++++ Bloco de texto ++++
Em abril de 1987, o psicanalista Félix Guattari foi entrevistado[1] por um canal francês de TV para falar acerca de seu trabalho (com o filósofo Gilles Deleuze) em O anti-Édipo: capitalismo e esquizofrenia (1972), o qual produziu uma ruptura com a ortodoxia freudiana. Apesar da radicalidade da obra, ele nos lembra que muitos outros realizaram um deslocamento de um certo tipo de psicanálise e seu projeto não se tratava literalmente de uma ruptura com o campo psicanalítico, mas sim com o estruturalismo na psicanálise, principalmente por reduzir as produções do inconsciente a fatos da linguagem.
Para Guattari, o ataque à psicanálise foi necessário em nome da descoberta psicanalítica, para que não continuasse a se afundar em conflitos dogmáticos, em capelas, pois, segundo ele, estas capelas apresentavam uma prática de análise cada vez mais pobre e estéril. Portanto, da perspectiva deste pensador, foi preciso escrever O anti-Édipo, da forma estrondosa como foi, para possibilitar uma abertura das janelas do consultório e uma preparação para outros tipos de problemas além dos de identificações intrafamiliares.
Cabe lembrar que, segundo Guattari, Deleuze o viu como “uma espécie de ala esquerda do lacanismo”[2] e, assim, “O anti-Édipo surgiu como um acontecimento, como uma ruptura que reunia outras contestações potenciais, outras rupturas, outros questionamentos, sob um outro ângulo da psicanálise”.[3] Desse modo, no contexto francês pós-Maio de 68 surge a Esquizoanálise, forjada por um psicanalista e um filósofo. Anteriormente, Guattari havia fabricado o conceito de análise institucional para se contrapor à ideia de psicoterapia institucional, porém, nos anos 1980, demonstrou seu incômodo ao perceber que a análise institucional na América Latina havia sido capturada por professores universitários, psiquiatras e psicólogos, os quais a remeteram “a doutrinas de intervenção, a especialistas, a corpos institucionais especializados”.[4]
Como podemos perceber, esse analista, filósofo e militante não temia confrontos, nem se aprisionava em conceitos ou capelas. Ele sabia que, na psicanálise, havia confrontações de classe e, sempre que necessário, inventava novos conceitos, produzia outras possibilidades de intervenção, sem paralisar-se em retornos à tal ou qual mestre.
++++ Dados coletados ++++
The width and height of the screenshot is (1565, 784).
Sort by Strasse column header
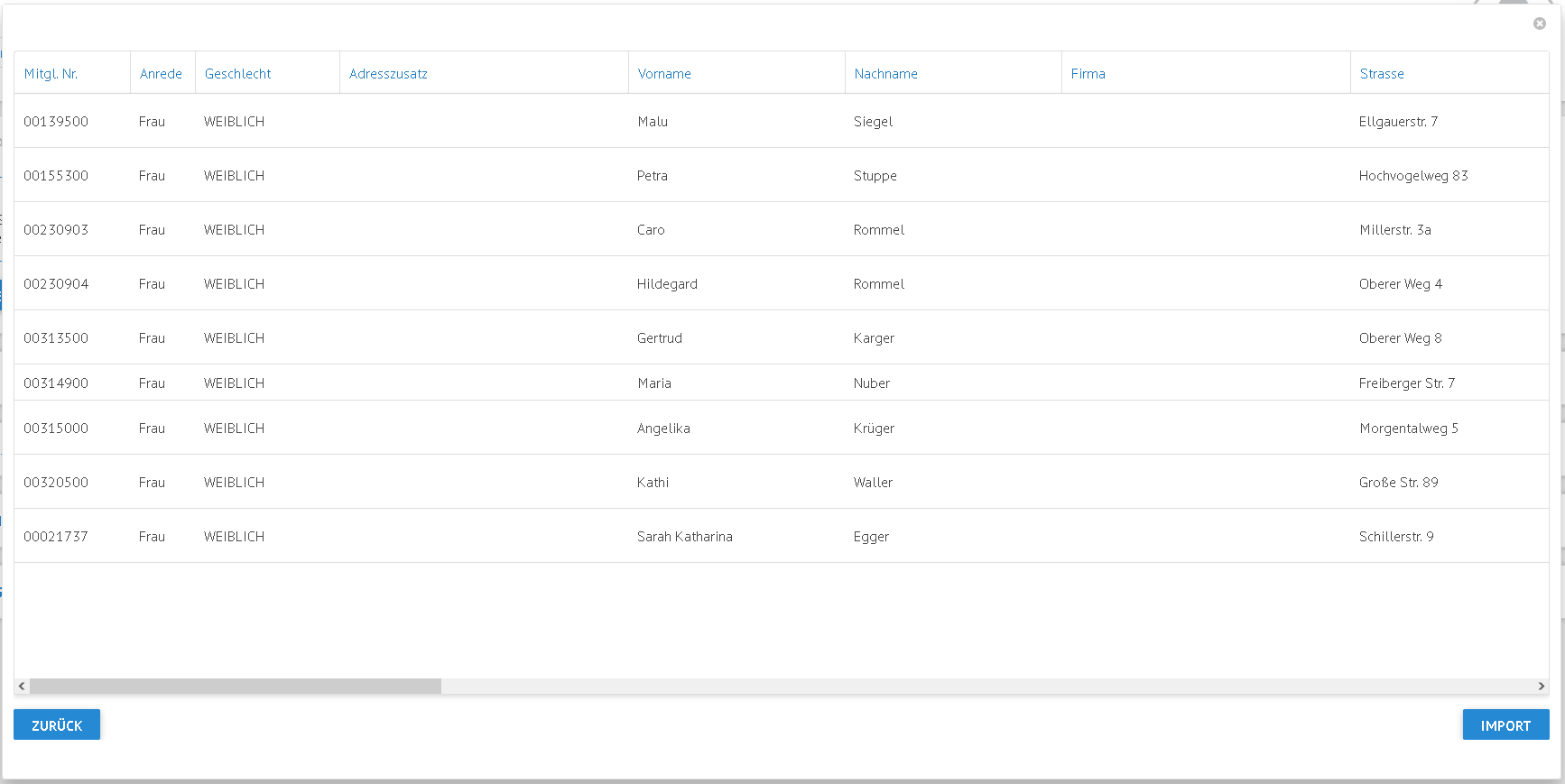(1382, 74)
++++
Instruções =>
(A) Cite o trecho do texto sobre Guattari que vai de "Em abril de" até "fatos da linguagem.", incluindo essas palavras.
(B) Escreva a continuação do texto sobre Guattari, começando logo depois da última frase apresentada.

Respostas em ordem =>
(A)
Em abril de 1987, o psicanalista Félix Guattari foi entrevistado[1] por um canal francês de TV para falar acerca de seu trabalho (com o filósofo Gilles Deleuze) em O anti-Édipo: capitalismo e esquizofrenia (1972), o qual produziu uma ruptura com a ortodoxia freudiana. Apesar da radicalidade da obra, ele nos lembra que muitos outros realizaram um deslocamento de um certo tipo de psicanálise e seu projeto não se tratava literalmente de uma ruptura com o campo psicanalítico, mas sim com o estruturalismo na psicanálise, principalmente por reduzir as produções do inconsciente a fatos da linguagem.

(B)
Pensamos na produção de uma esquizoanálise latino-americana, fabricada em nossa época, território, demandas e potências, mas desejamos não apagar nossas potentes origens como muito se faz até o presente momento nas práticas colonizadoras. Porém, hoje cabe perguntar o que diria Guattari acerca de uma certa “esquizoanálise” capturada em espaços institucionais, em que se forja um rosto no qual a apresentam como uma linha antipsicanalítica ou ainda como “a” mais atual abordagem psicoterapêutica. Contudo, basta ler a obra de Guattari, incluindo suas importantes entrevistas, para saber que em nenhum momento desejou inventar a esquizoanálise para asfixiá-la como uma especialidade “psi”, nem mesmo fechá-la em uma capela, como ocorreu com o lacanismo, ou reduzi-la a uma antipsicanálise. Aparentemente, alguns deixaram de lado seu alerta sobre a existência de um “falso nomadismo que nos deixa no mesmo lugar”.[5]
O molotov guattariano sempre foi lançado em direção ao discurso de saber-poder dos especialistas que tentavam privatizar o campo do inconsciente e a redução do desejo. Não à toa, Guattari, como dinamite dentro (e fora) da psicanálise, forjou uma prática analítica implicada, política e historicamente, com sua época, implodindo e transbordando uma psicanálise futurista, a qual olha para um inconsciente “voltado para o futuro”.[6] Neste sentido, é possível perceber que uma análise pode vir a compreender a força das avaliações, das escolhas, diferenças e composições, sem esquecer que “a vocação primeira da análise, na perspectiva freudiana, era a de uma abertura extremamente grande a todos os problemas sociais, estéticos, etc.”.[7] A partir dessa perspectiva, a análise é vista como uma análise de futuro, visto o inconsciente ter uma função de futuro, assim como os sonhos dos povos originários. Foi exatamente nessa direção que este psicanalista apostou, tendo em seu horizonte não um retorno ao passado, mas o encontro com o futuro, o pragmático e pulsional.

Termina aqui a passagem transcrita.